++++ DATA SUPPLIED ++++

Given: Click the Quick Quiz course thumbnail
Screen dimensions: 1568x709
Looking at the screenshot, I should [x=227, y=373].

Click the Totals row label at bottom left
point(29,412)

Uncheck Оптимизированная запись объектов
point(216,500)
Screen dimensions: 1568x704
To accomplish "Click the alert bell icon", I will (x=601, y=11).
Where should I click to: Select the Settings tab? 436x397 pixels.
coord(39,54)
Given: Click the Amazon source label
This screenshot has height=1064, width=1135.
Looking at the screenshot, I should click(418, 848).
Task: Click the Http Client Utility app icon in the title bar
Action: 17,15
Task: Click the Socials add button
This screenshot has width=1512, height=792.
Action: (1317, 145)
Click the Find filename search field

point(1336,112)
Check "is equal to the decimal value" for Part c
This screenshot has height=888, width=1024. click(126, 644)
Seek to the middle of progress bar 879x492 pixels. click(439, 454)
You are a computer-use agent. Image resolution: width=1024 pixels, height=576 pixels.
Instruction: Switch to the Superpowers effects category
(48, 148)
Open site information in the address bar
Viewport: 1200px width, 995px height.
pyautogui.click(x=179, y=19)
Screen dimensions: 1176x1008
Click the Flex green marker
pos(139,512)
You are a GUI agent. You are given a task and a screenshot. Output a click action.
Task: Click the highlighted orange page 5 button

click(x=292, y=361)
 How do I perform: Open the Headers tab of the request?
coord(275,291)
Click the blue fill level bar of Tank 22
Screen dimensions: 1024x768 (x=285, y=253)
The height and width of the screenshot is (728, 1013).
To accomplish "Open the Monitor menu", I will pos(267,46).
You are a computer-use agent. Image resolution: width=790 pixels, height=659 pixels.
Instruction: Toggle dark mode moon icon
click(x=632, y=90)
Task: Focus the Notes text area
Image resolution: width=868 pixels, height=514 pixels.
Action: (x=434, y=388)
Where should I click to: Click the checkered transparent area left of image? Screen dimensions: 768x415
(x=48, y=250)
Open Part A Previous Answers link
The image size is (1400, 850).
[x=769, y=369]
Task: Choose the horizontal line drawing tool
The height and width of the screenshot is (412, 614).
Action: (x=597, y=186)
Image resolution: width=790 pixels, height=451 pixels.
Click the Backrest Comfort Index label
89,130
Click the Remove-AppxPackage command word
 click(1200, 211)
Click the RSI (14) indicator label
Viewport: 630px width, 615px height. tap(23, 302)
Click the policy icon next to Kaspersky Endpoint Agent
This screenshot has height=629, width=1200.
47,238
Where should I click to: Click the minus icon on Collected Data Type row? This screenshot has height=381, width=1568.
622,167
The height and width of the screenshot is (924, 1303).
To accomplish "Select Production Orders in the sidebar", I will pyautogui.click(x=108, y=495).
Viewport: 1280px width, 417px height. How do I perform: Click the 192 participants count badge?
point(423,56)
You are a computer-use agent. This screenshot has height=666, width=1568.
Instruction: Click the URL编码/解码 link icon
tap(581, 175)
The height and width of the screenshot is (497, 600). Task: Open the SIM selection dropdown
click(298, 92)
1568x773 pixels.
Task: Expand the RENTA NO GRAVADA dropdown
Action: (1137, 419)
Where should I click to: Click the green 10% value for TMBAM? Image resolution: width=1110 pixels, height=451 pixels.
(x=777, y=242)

++++

### [YOUR TASK]
The lines in the listing that include the word "computer" are to be counted; give only that number.

### [RESPONSE TO THE EXERCISE]
3